Further to that agreement, Stemcor’s former holding company will now be split off into an entity called Moorgate Industries Ltd which will hold a troubled Indian ore asset. That will be separate from its core trading business, which will be known as Stemcor Global Holdings Ltd.
The split and debt restructuring is pending court approval — expected in October — but has the formal support of Stemcor’s lenders.
“I am grateful for the unwavering support of our lenders, customers and suppliers during the restructuring process. Without the constraints of an onerous capital structure, Stemcor will be able to pursue exciting growth initiatives,” said chief executive Julian Verden in a statement.
Stemcor, formerly controlled by the Oppenheimer family, was hard hit by the 2008 financial crisis and accumulated a large debt pile when it bought an iron ore asset in India.
The company was facing a December maturity on a $1.15 billion syndicated trade finance loan that it signed in March 2014 with lenders — including ABN AMRO Bank, HSBC, ING , Natixis, Societe Generale — as part of a restructuring.
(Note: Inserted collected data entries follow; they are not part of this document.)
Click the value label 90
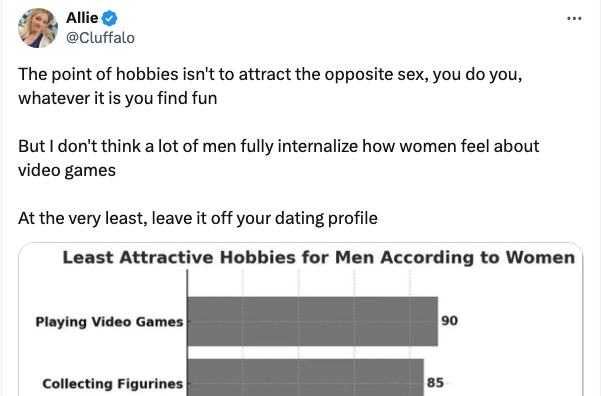601x396 pixels. tap(449, 321)
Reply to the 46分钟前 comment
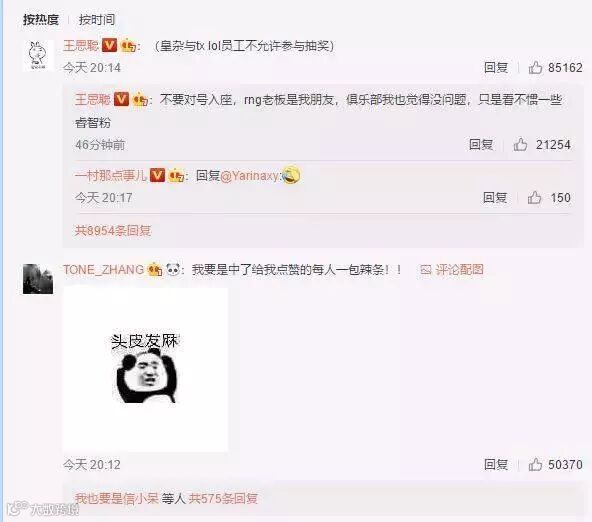 [x=481, y=144]
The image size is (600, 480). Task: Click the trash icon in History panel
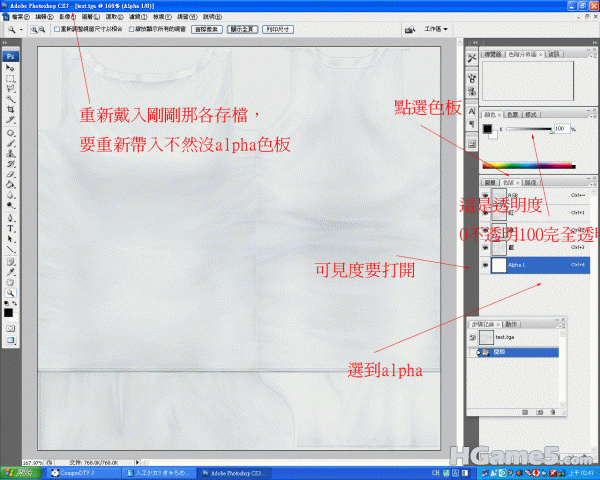tap(551, 410)
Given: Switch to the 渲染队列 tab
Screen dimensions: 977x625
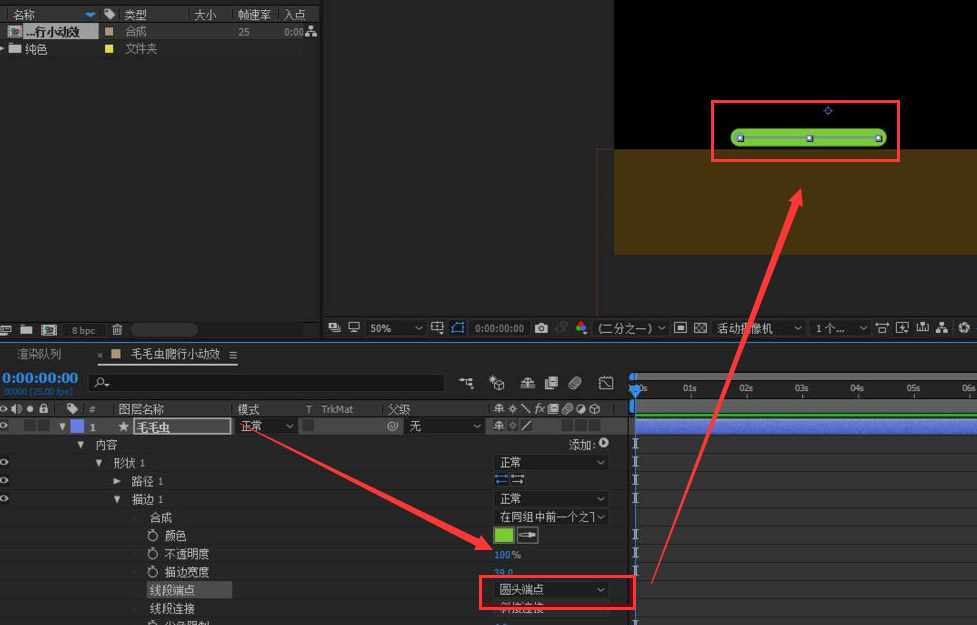Looking at the screenshot, I should [x=39, y=354].
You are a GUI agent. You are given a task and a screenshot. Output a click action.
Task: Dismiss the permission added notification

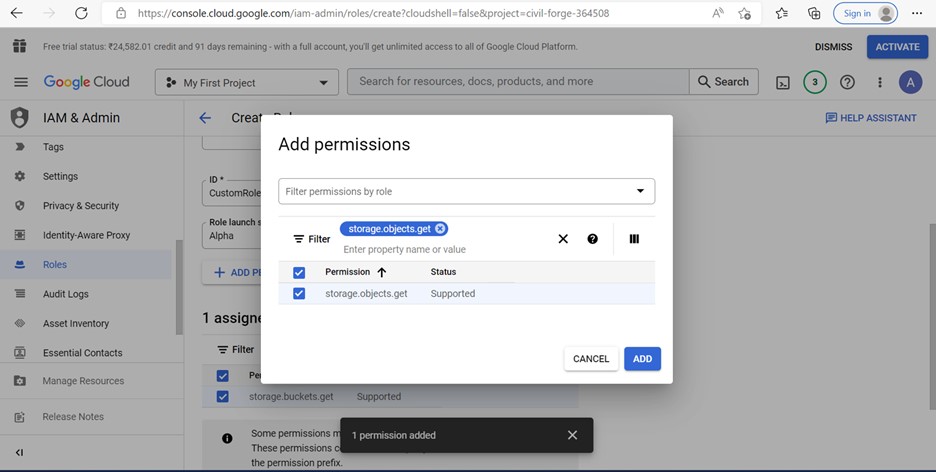tap(572, 435)
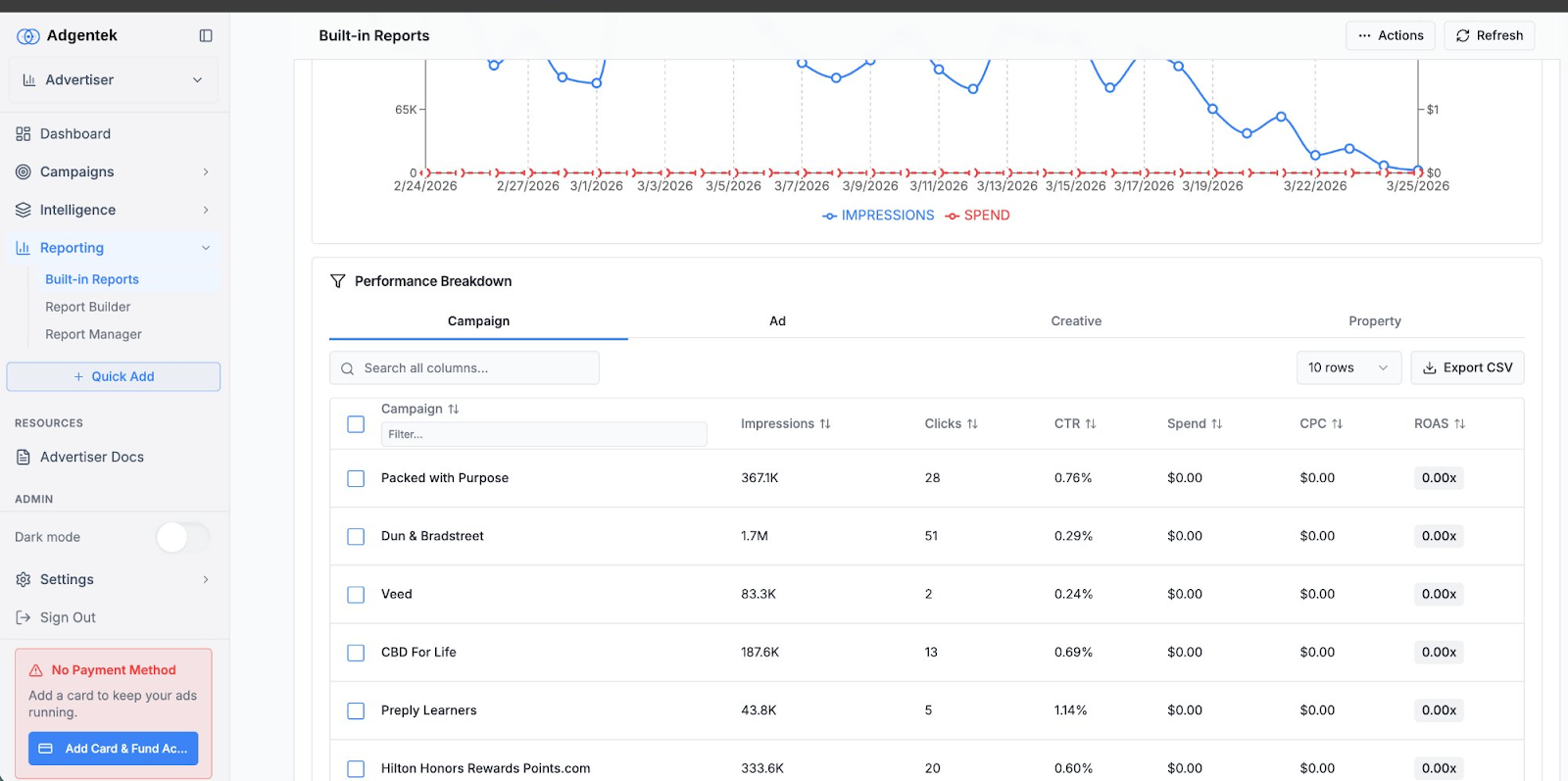This screenshot has height=781, width=1568.
Task: Switch to the Creative tab
Action: click(1076, 321)
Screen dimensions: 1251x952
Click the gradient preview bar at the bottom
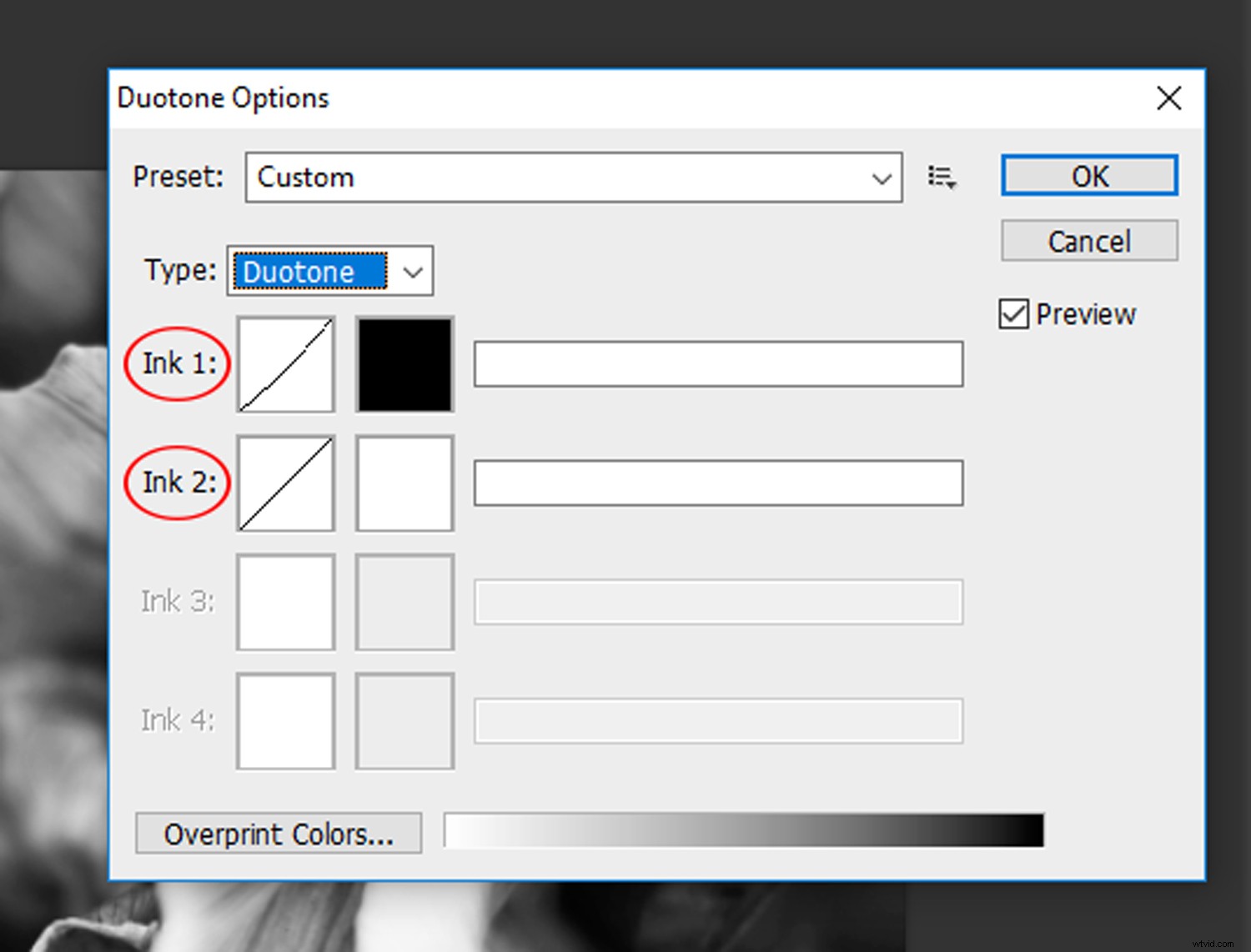[742, 831]
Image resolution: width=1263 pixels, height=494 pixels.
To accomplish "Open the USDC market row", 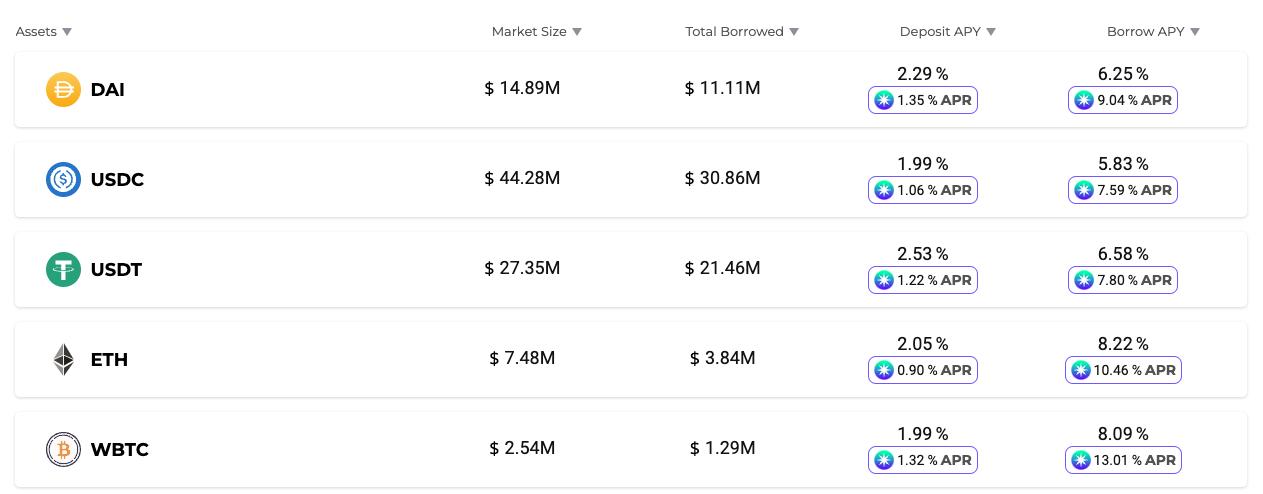I will [631, 180].
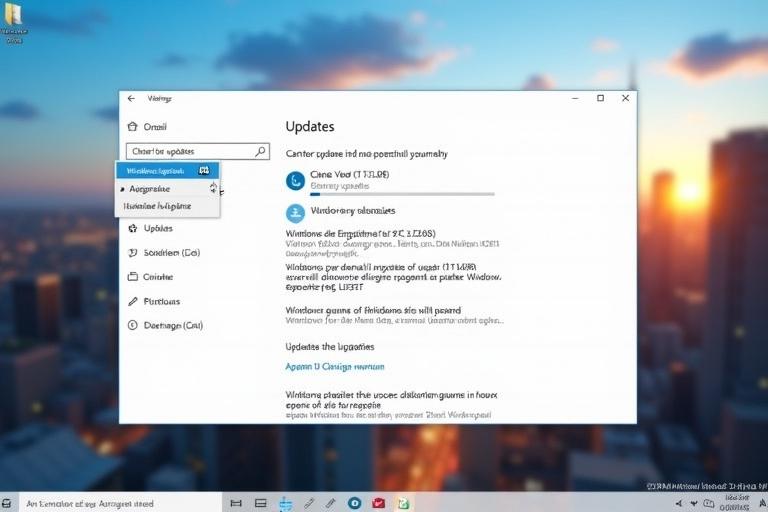This screenshot has height=512, width=768.
Task: Click the back arrow in Settings title bar
Action: click(x=131, y=99)
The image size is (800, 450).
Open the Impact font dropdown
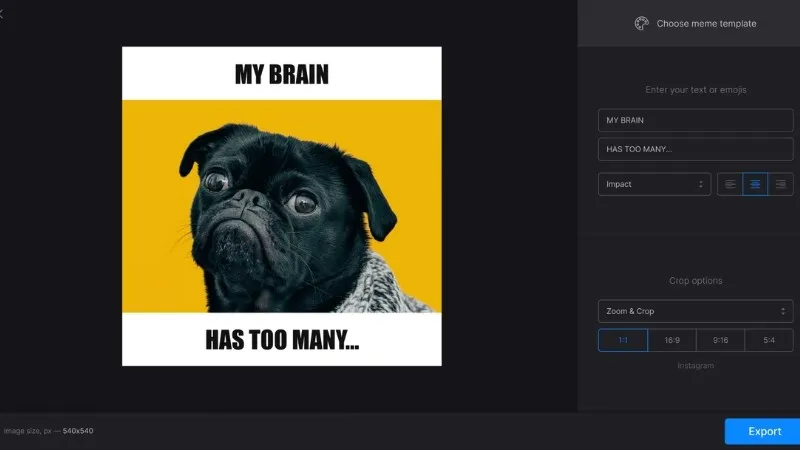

It also had a separate $1.3 billion debt, mostly accumulated in buying the India iron ore asset.
Under the above restructuring plan, Moorgate Industries Ltd will own the India iron ore asset, while Stemcor Global Holdings will own the core trading and distribution business. Stemcor has appointed Scott MacDonald as executive chairman. (Reporting by Maytaal Angel; Editing by Mark Potter)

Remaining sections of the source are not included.